As per Wowa; The Bank of Canada makes its decisions based on the growth of the Consumer Price Index (CPI), reported by Statistics Canada. CPI is calculated from the price of a “basket” of goods and services typically consumed by Canadians. It represents a broad picture of consumer spending across Canada.
Using its monetary policy tools, the Bank of Canada aims to maintain inflation, as calculated by changes in the CPI, within a certain range. Introduced in 1991, the inflation-control target sets a range of 1% – 3% as the ideal range for annual inflation, with the midpoint of 2% being the common target rate. This range is reviewed regularly with the latest review being in October 2016.
The Bank of Canada reviews its benchmark interest rate eight times a year and considers both local and international, current and potential influences in their review. Although the Bank of Canada operates independently of the government, it is ultimately responsible to Parliament through the Minister of Finance.
Think of the banks as a group of friends. The banks don’t like to hold cash and like to lend out their money whenever they can. Sometimes, Bank A might have a lot of cash on its hands while Bank B might have less. Since they’re friends, Bank A is more than happy to lend money to Bank B. But they’re banks, so they don’t want to lend their money out for free. So they charge an interest rate.

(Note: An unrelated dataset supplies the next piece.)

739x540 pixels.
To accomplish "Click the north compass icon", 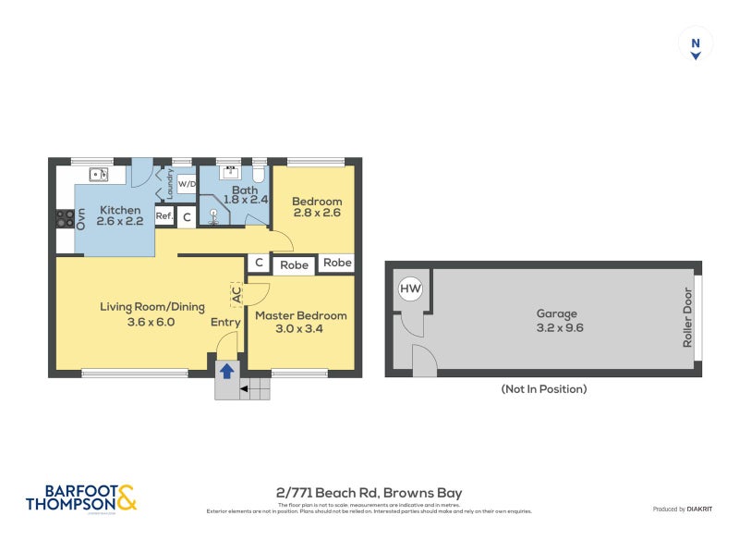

How the Overnight Rate Works
Every day, the banks come together and make offers to borrow and lend money. The rate that they settle on is called the “overnight rate” because it’s the interest rate for borrowing cash “overnight”. The Bank of Canada is the “mom” of the group. The Bank of Canada has a “target overnight rate” and tries to keep the overnight rate close to the target. If the rate gets too low because there’s too much money, the banks can lend their money to the Bank of Canada instead. If the rate gets too high because there’s a shortage of money, the Bank of Canada acts as a “lender of last resort” and will lend out money.